Le nouveau camouflage des blindés de l’armée de Terre dix fois plus efficace que l’actuel

Posté le lundi 14 octobre 2019
Le nouveau camouflage des blindés de l’armée de Terre  dix fois plus efficace que l’actuel

Pendant longtemps, l’idée de passer inaperçu aux yeux de l’adversaire était loin d’être une évidence. En témoigne, par exemple, la tunique rouge portée par les soldats britanniques jusqu’à la Seconde guerre des Boers, pendant laquelle l’état-major de sa très gracieuse majesté se rendit compte qu’une tenue plus discrète (en kaki) serait plus appropriée.

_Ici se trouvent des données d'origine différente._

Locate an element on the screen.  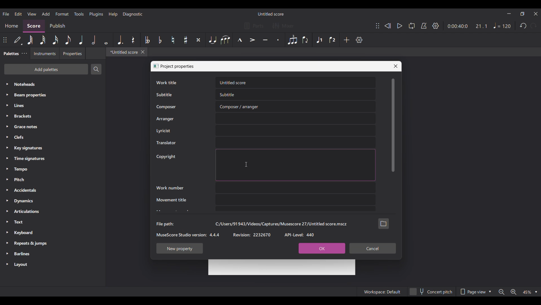
OK is located at coordinates (322, 248).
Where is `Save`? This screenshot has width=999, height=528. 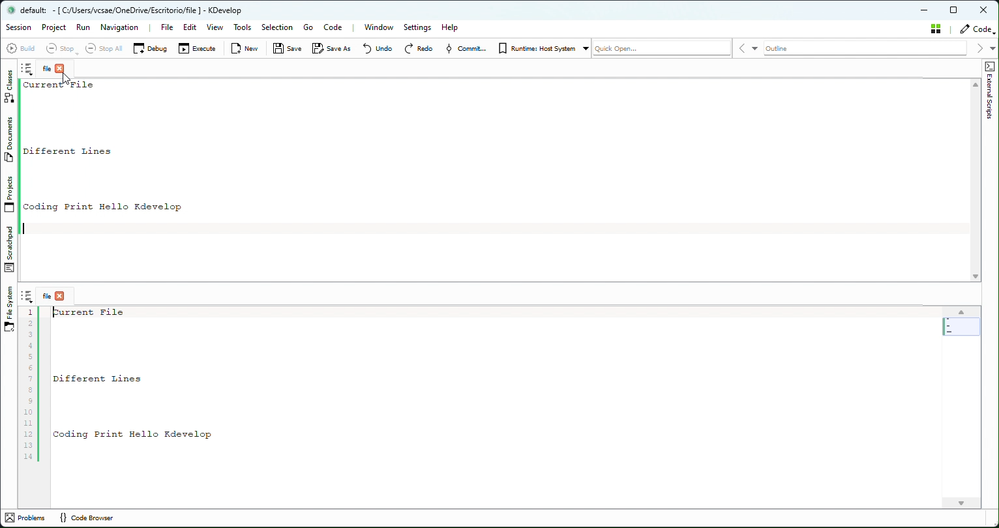
Save is located at coordinates (285, 49).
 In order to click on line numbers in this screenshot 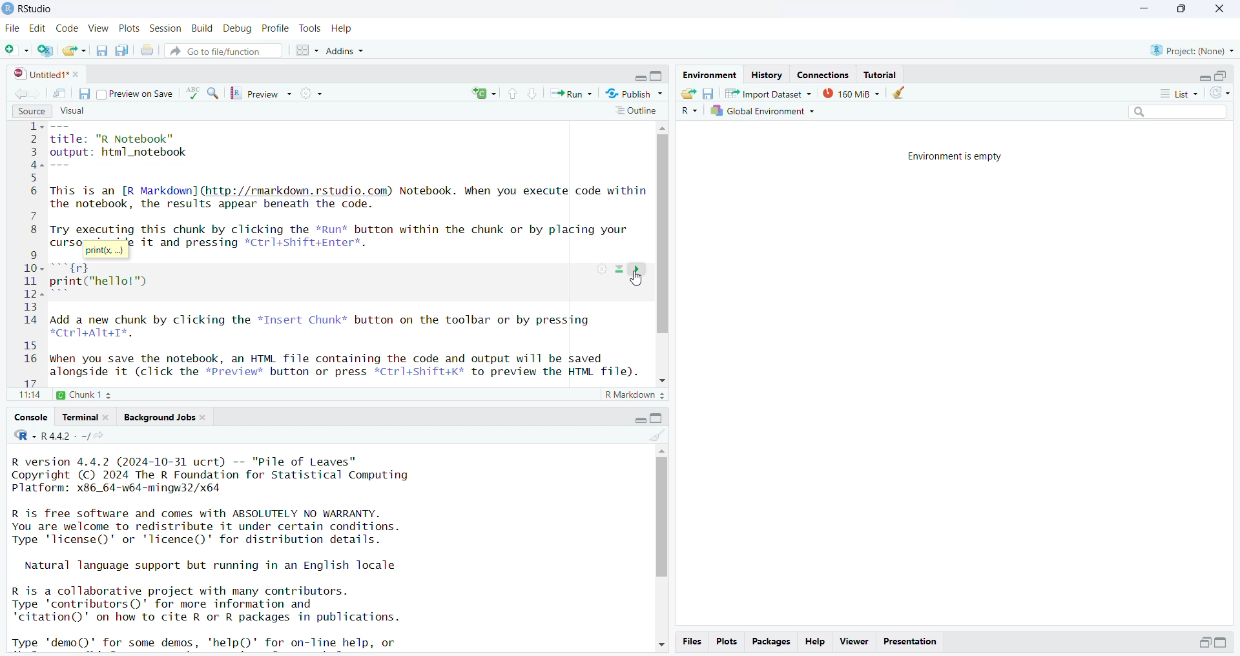, I will do `click(34, 254)`.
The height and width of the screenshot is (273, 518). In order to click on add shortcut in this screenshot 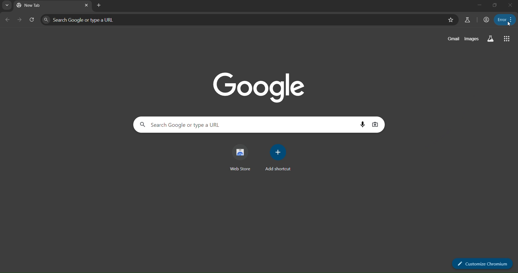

En France, où, au début du XXe siècle, on continuait à discuter de l’esthétisme de l’uniforme aux dépens de l’efficacité opérationnelle (voir l’histoire du pantalon rouge garance, pendant que les soldats allemands adoptaient la tenue « feldgrau »), l’idée de « camoufler » les canons aux yeux de l’ennemi germa dans l’esprit de deux artistes, à savoir le peintre Lucien-Victor Guirand de Scevola et le décorateur Louis Guingot, alors mobilisés au 6e régiment d’artillerie.

En effet, les deux hommes imaginèrent de recouvrir les canons avec de la toile peinte aux couleurs de l’environnement dans lequel ils étaient installés. Et Louis Guingot alla encore plus loin en inventant la première tenue « léopard » * pour les soldats. Mais sans doute était-il trop en avance sur son temps, les services du ministère des Armées préférant alors s’en tenir au « Bleu horizon ».

Toutefois, ces derniers furent séduits par l’idée de ces artistes. Comme le furent aussi les généraux de Castelnau, qui vit tout de suite la « valeur stratégique » de cette innovation, et Joffre. Une équipe dédiée au camouflage fut ainsi créée en août 1915.

« J’avais, pour déformer totalement l’objet, employé les moyens que les cubistes utilisent pour le représenter, ce qui me permit par la suite d’engager dans ma section quelques peintres aptes à dénaturer n’importe quelle forme », expliquera Lucien-Victor Guirand de Scevola.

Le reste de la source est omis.